[Journée d'action des magistrats administratifs] Notre drame tient en un mot
Par Eolas le jeudi 4 juin 2009 à 00:50 :: Magistrats en colère :: Lien permanent
Suite au message de Me Eolas s'étonnant de ne rien recevoir sur son blog, et devant le silence de mes collègues certainement fort occupés par l'instruction de leurs dossiers, je me lance, en regrettant qu'un débutant comme moi doive s'y coller alors que tant de vieux briscards qui auraientd es choses passionnantes à dire restent cois.
Notre drame tient en un mot : la statistique. La statistique et sa maman productivité.
La statistique, qui met en évidence des délais de jugement considérés comme inacceptables par le justiciable et les représentants du peuple qui votent nos budgets. Un délai de jugement est toujours trop long quand il excède quelques mois (hors urgences) et peut faire perdre beaucoup de son intérêt au jugement finalement rendu, alors que l'indu d'APL a été récupéré par la CAF depuis bien longtemps, alors que l'autorisation d'exploiter demandée a été rejetée 3 ans plus tôt, bref, alors que les carottes sont cuites. Tout magistrat qui se respecte en est bien d'accord et le déplore amèrement, mais il ne peut pas, avec le stock de dossiers dont il hérite (cela varie énormément d'un tribunal ou d'une chambre à l'autre, pour ma part c'était un peu plus de 300 quand j'ai démarré, mais les tribunaux d'Ile-de-France traitent des masses de dossiers qui n'ont rien à voir), les urgences à traiter d'abord et qui ne cessent de croître (référés, reconduites, DALO, OQTF à juger en 3 mois), et les vieux dossiers prioritaires, il ne peut pas, donc, accélérer autant qu'il le voudrait la manoeuvre. Les recrutements supplémentaires ne permettent malheureusement pas d'absorber ce contentieux de l'urgence croissant d'autant plus vite que l'Etat français s'est fixé des objectifs quantitatifs de reconduites à la frontière. La tendance était de toutes façons, avant le développement de cette politique, à l'accroissement du contentieux de l'urgence, qui répondait au besoin de préserver les droits des justiciables malgré les délais de jugement (qui se sont certes, réduits, mais pas assez). En résumé, la gestion par des objectifs quantitatifs dans une administration donnée fait naître inéluctablement le souci de mesurer et de piloter à grands renforts de stats' le travail des juridictions. C'est la maladie du siècle. Elle a ses bons côtés, mais elle nous en montre ici de mauvais.
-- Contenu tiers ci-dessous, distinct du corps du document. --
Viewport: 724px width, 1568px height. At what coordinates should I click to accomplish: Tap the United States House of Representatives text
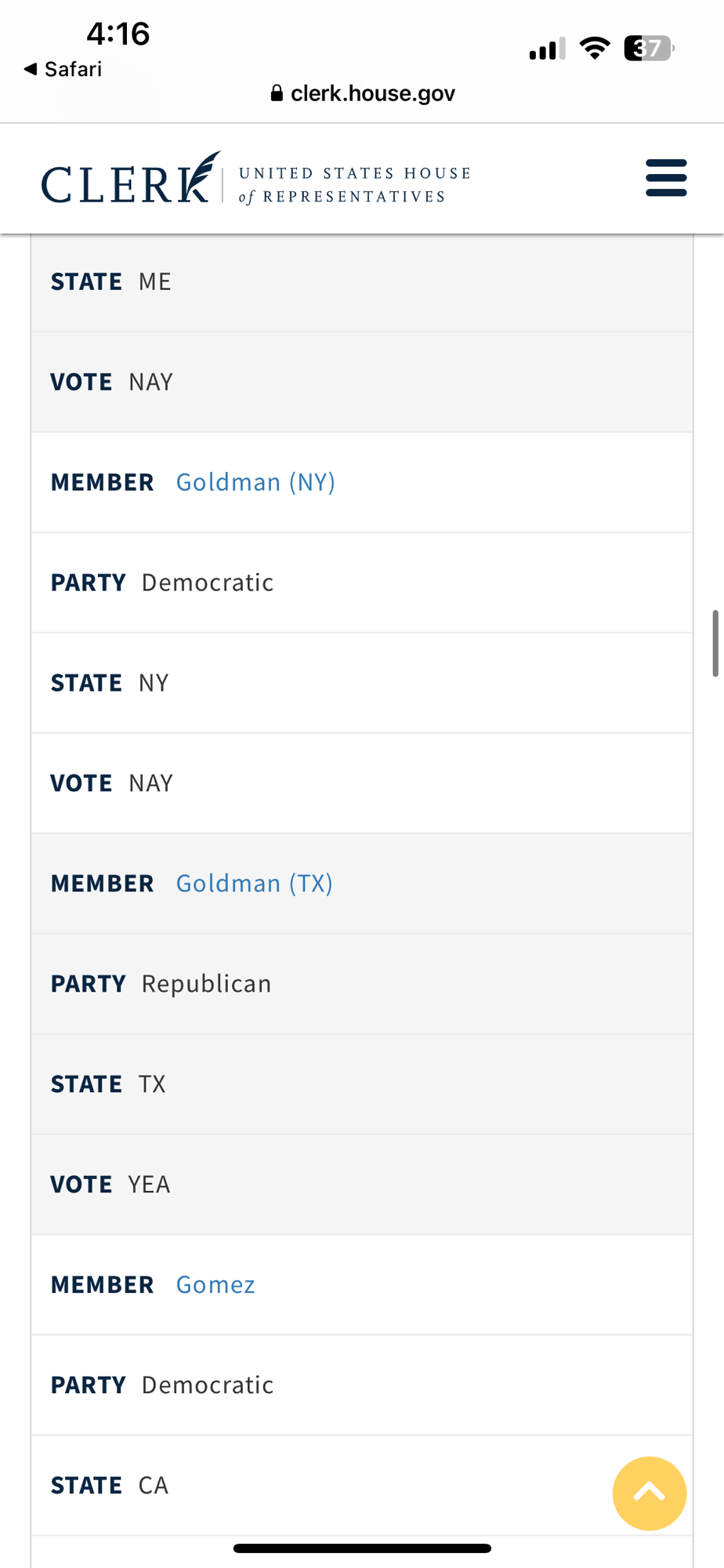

Bref, malgré un effort quantitatif important, permettant la réduction des délais de jugement ou le maintien à peu près à flot des statistiques des juridictions submergées de recours contre les RAF (reconduites), OQTF et refus de titre de séjour, effort piloté grâce à des objectifs quantitatifs (n dossiers pas an et par magistrat, chacun devant finir, par exemple , les requêtes enregistrées en telle année) fixés aux magistrats par leur président de juridiction, le gestionnaire , à savoir le Conseil d'Etat, a dû se rendre à l'évidence : ça coince. Il y a un moment où un magistrat atteint son pic de productivité et où la bête, ensuite, ne lit ou n'écrit plus assez vite (ne parlons pas de réfléchir, même si la majorité d'entre nous y tient beaucoup) pour mener à bien le combat contre cette foutue stat'. (et pendant ce temps-là, les shadocks pompent pour augmenter le nombre de recours à l'autre bout de la chaîne : il faut donc réagir, et vite.)
QUe voulez-vous que fasse le gestionnaire ? Il fait avec ce qu'il a sous la main. En l'absence de recrutements lui permettant d'"éponger" le flot des requêtes et d'éviter la noyade, il décide de changer la méthode de travail.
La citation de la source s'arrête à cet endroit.